Please output every line of the material as it stands, without the pictures.

:: Entries provided ::
+++

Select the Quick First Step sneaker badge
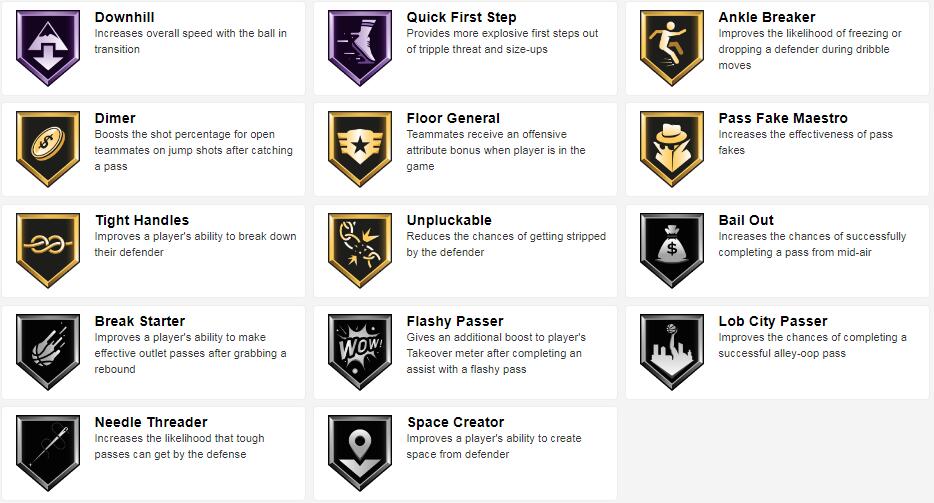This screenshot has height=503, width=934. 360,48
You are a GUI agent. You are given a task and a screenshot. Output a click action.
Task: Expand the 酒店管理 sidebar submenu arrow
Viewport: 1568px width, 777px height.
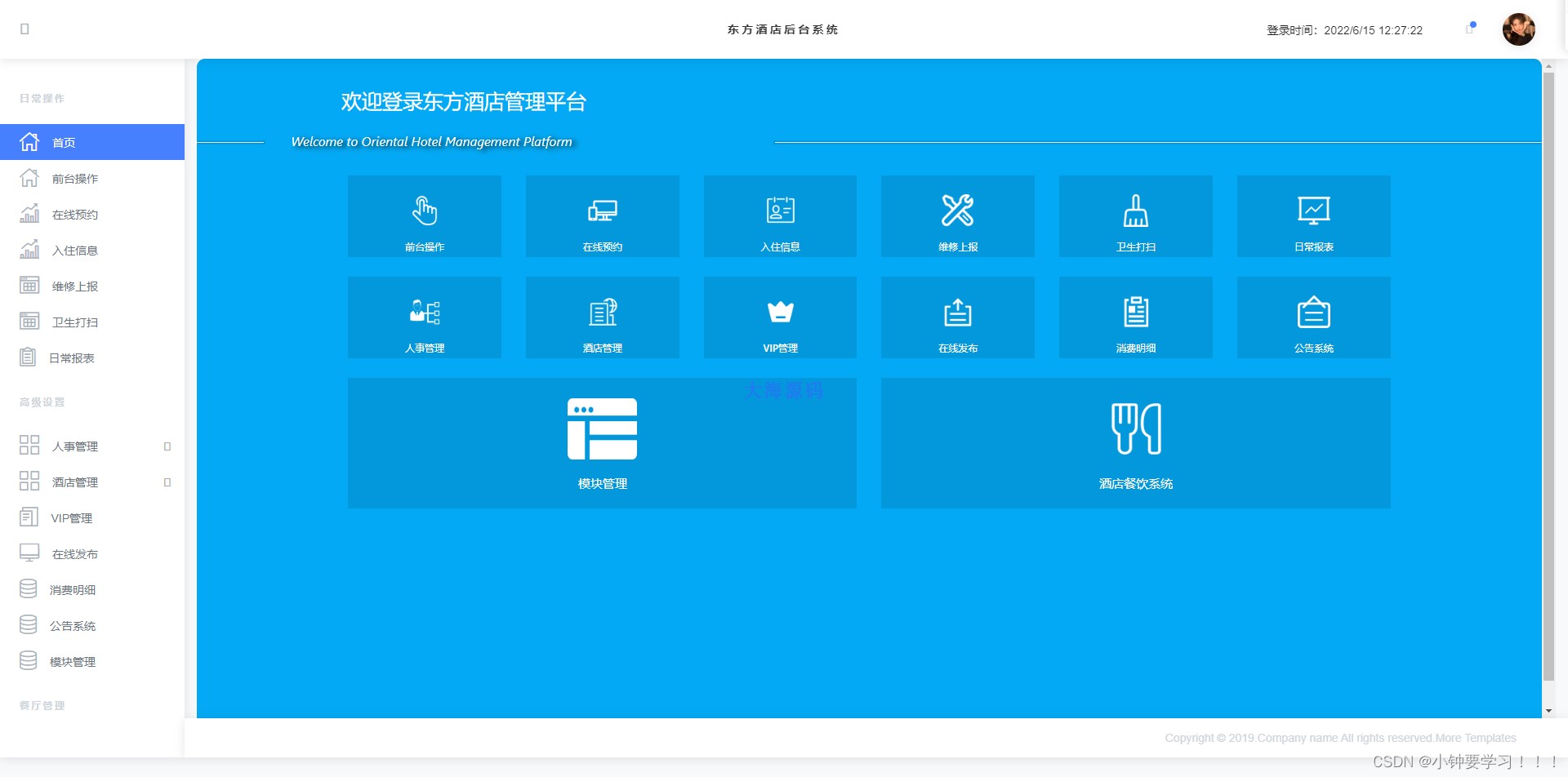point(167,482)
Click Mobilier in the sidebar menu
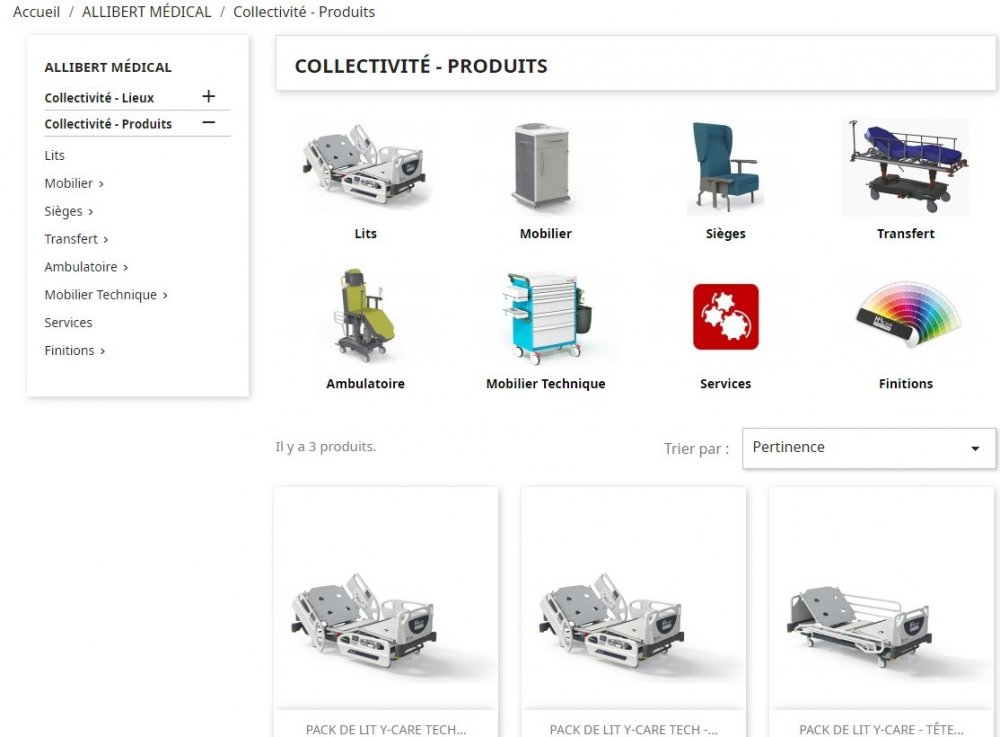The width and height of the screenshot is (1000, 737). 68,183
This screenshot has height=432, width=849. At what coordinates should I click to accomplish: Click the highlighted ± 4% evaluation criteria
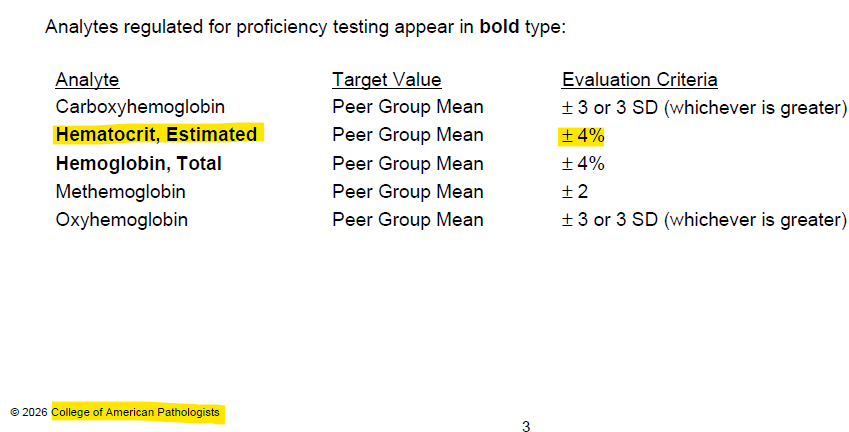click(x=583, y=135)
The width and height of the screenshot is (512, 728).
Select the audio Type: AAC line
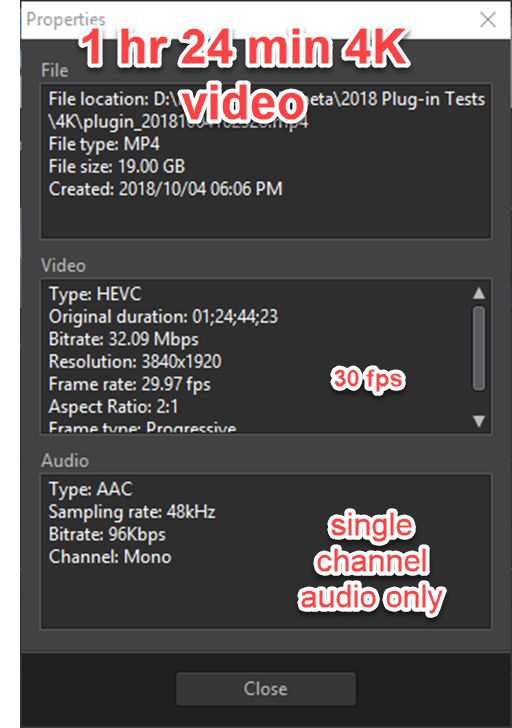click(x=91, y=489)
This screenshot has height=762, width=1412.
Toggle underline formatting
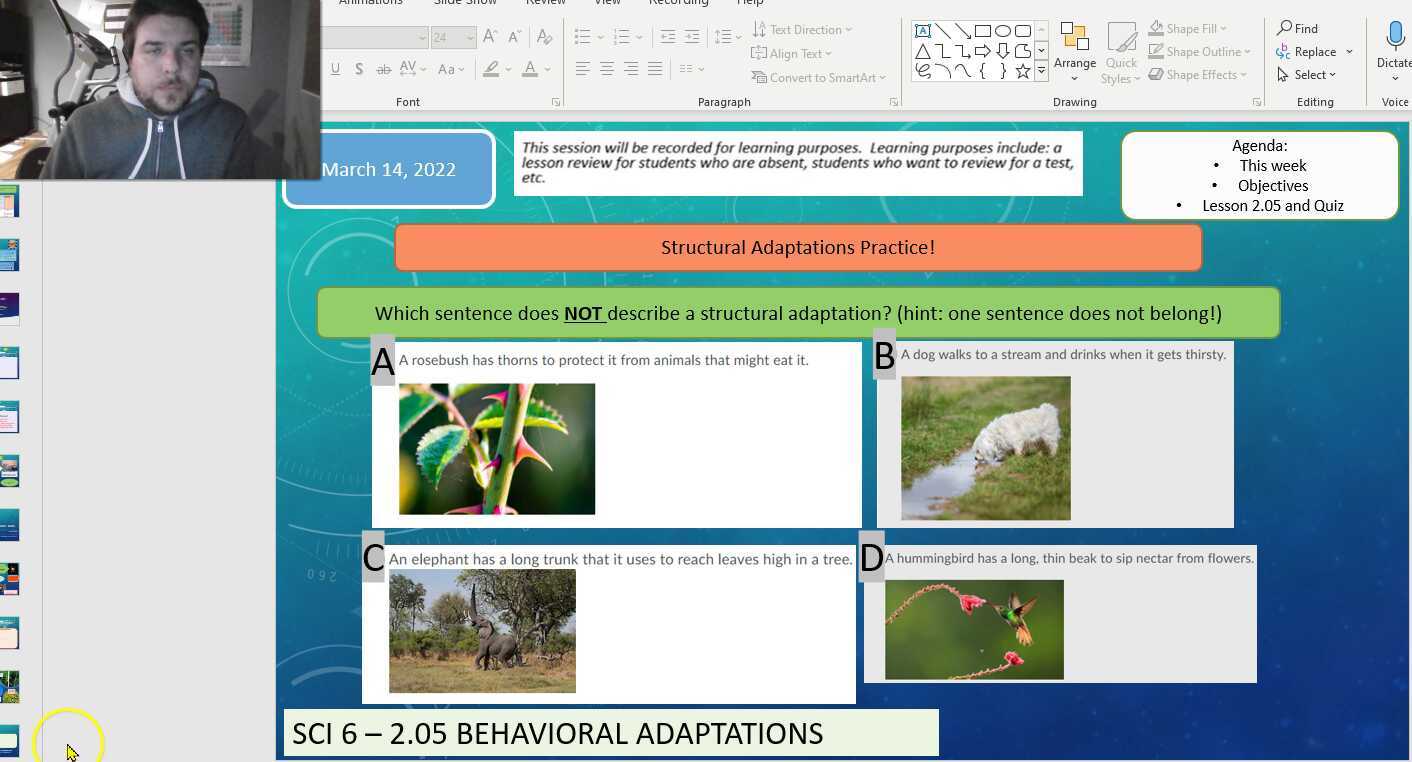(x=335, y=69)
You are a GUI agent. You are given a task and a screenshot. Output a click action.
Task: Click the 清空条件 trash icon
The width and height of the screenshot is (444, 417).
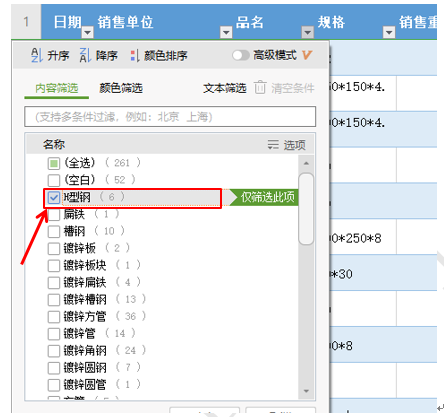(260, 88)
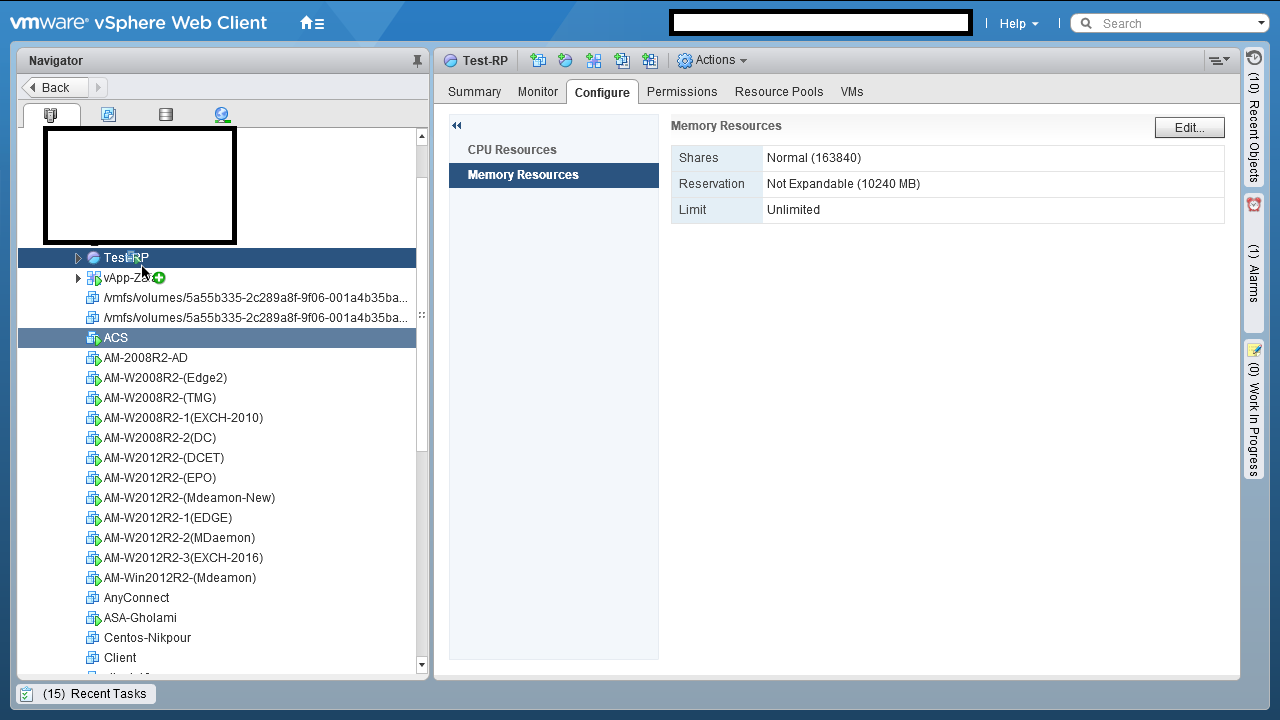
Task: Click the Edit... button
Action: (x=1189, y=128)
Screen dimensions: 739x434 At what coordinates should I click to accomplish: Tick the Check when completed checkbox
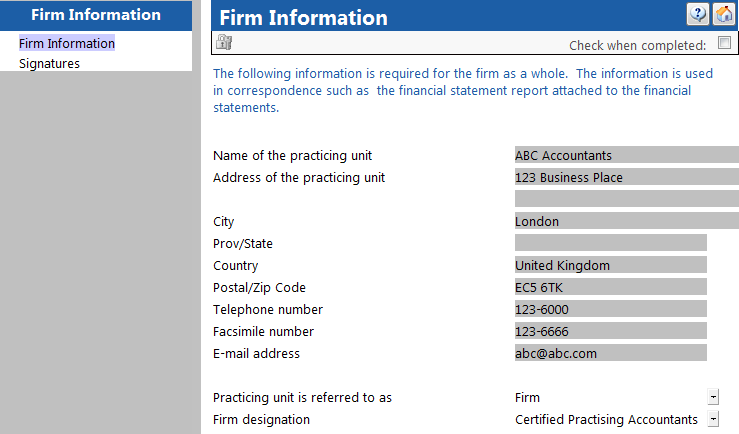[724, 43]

+++

:: Output for this task ::
Select the Quick First Step sneaker badge
This screenshot has height=503, width=934. 360,48
You are a GUI agent. You are given a task and a screenshot. Output a click action.
Task: Expand the 酒店管理 sidebar submenu arrow
Viewport: 1568px width, 777px height.
point(167,482)
Click Mobilier in the sidebar menu
The width and height of the screenshot is (1000, 737). 68,183
This screenshot has height=432, width=849. At what coordinates should I click to accomplish: Click the highlighted ± 4% evaluation criteria
click(x=583, y=135)
The width and height of the screenshot is (512, 728).
Select the audio Type: AAC line
click(x=91, y=489)
This screenshot has height=762, width=1412.
Toggle underline formatting
(x=335, y=69)
You are a GUI agent. You are given a task and a screenshot. Output a click action.
Task: Click the 清空条件 trash icon
The width and height of the screenshot is (444, 417).
(260, 88)
Task: Click the Edit... button
Action: (x=1189, y=128)
Screen dimensions: 739x434 At what coordinates should I click to accomplish: Tick the Check when completed checkbox
[724, 43]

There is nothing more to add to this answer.